**Input data:**
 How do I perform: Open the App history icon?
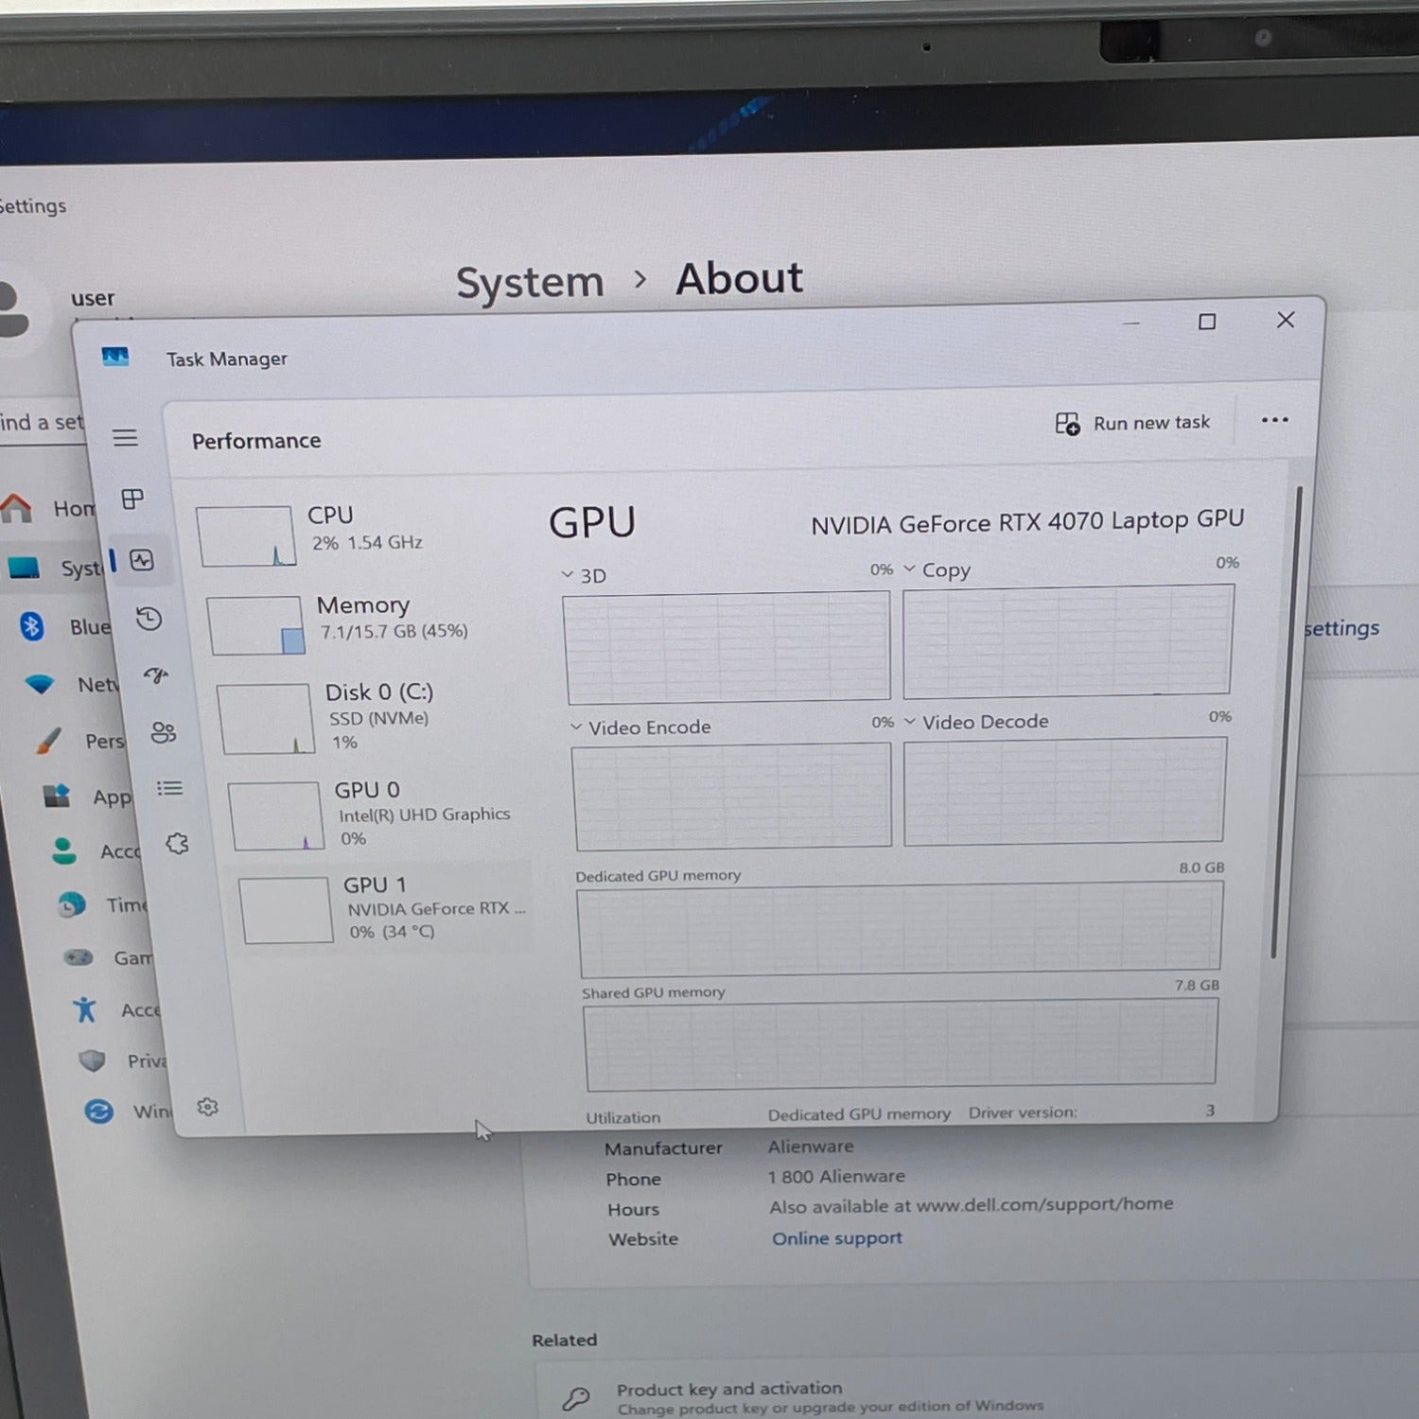click(149, 619)
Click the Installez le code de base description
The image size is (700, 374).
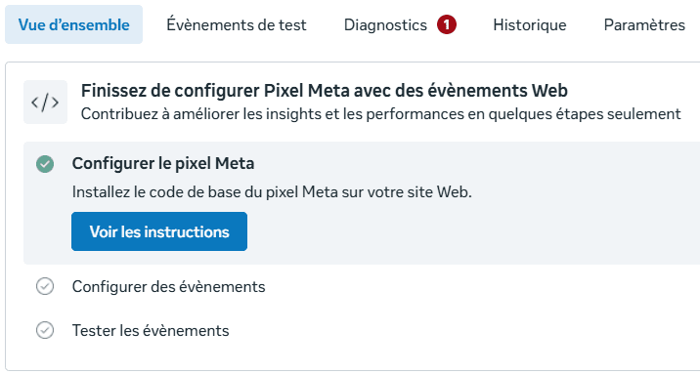click(272, 193)
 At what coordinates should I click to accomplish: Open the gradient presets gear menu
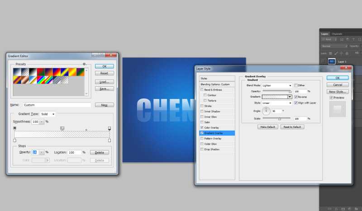pyautogui.click(x=84, y=64)
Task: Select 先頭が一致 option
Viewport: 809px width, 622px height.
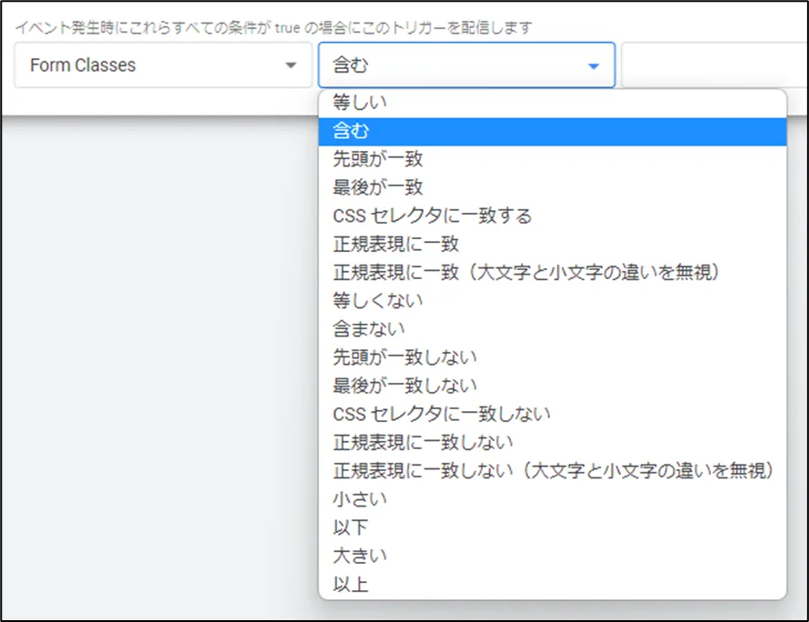Action: tap(377, 159)
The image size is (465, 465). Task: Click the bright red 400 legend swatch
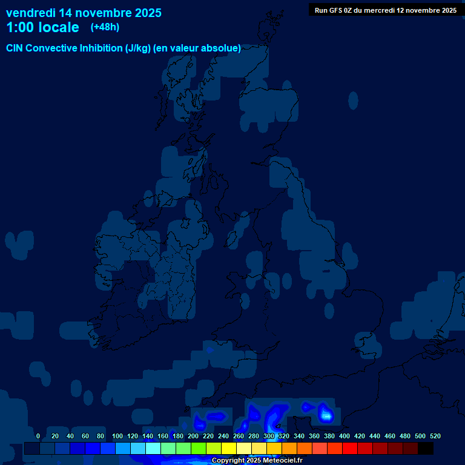coord(350,449)
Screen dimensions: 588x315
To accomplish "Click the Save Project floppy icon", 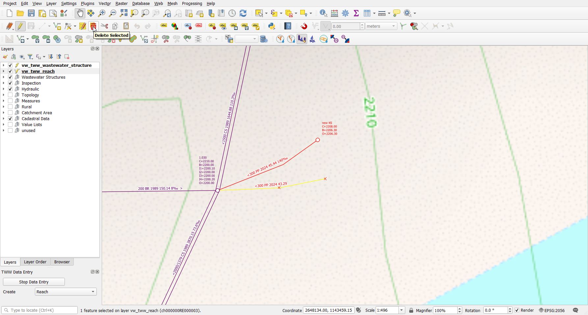I will 31,13.
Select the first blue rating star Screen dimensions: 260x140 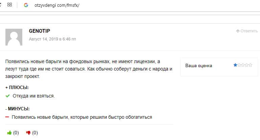(x=235, y=65)
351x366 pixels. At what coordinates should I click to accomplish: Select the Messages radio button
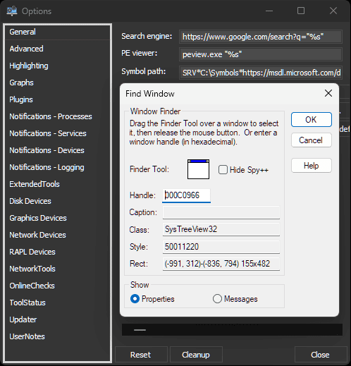[217, 299]
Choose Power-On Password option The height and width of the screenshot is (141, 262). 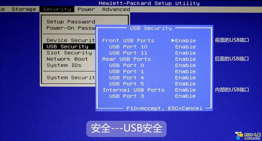click(71, 28)
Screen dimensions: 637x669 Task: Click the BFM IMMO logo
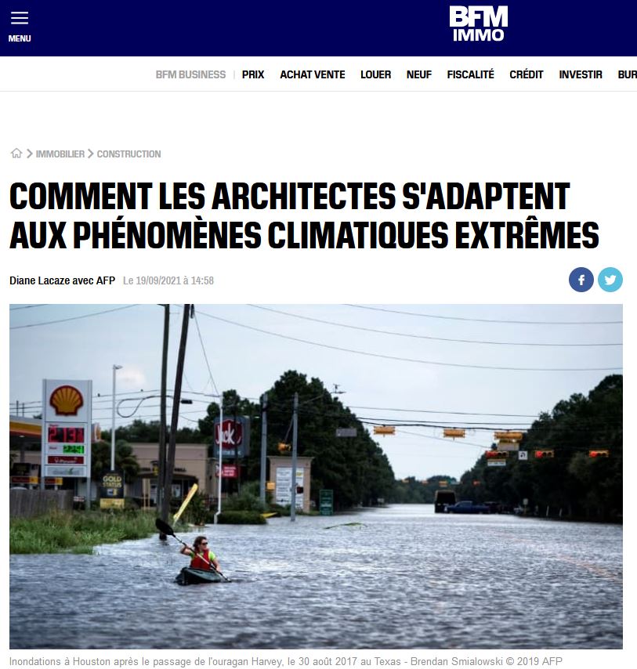(x=478, y=24)
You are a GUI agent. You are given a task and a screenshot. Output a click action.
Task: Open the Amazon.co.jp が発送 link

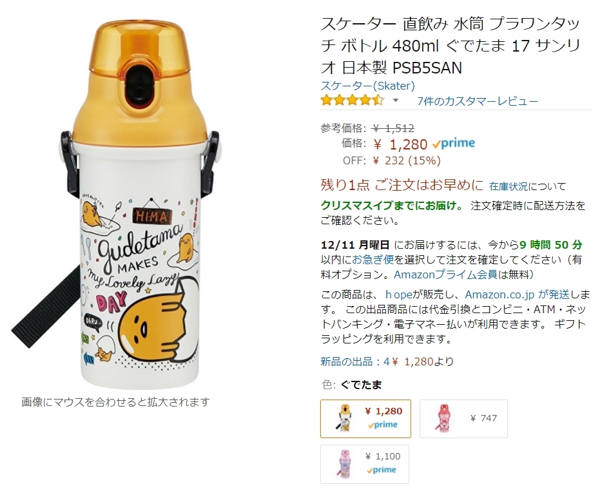tap(517, 294)
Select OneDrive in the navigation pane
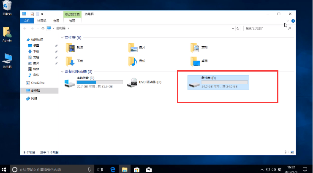Screen dimensions: 313x173 pos(37,83)
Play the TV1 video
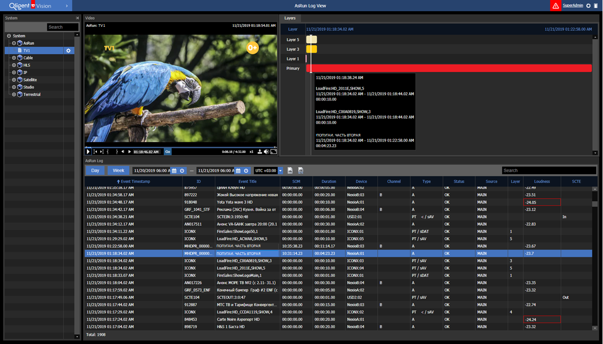The image size is (603, 344). 88,151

**What is required:** Update the entries from the start of the entries to the line with "coord(350,449)" by replacing "gear menu" with "settings menu" and leaving everything else unchanged. Omit the pictures from your answer.

**Task output:**
 How do I perform: Open the App history icon?
click(149, 619)
Click the Installez le code de base description
The image size is (700, 374).
click(272, 193)
 At what coordinates should I click to accomplish: Open the gradient presets settings menu
pyautogui.click(x=84, y=64)
Task: Select 先頭が一致 option
Viewport: 809px width, 622px height.
Action: tap(377, 159)
The image size is (465, 465). Task: Click the bright red 400 legend swatch
coord(350,449)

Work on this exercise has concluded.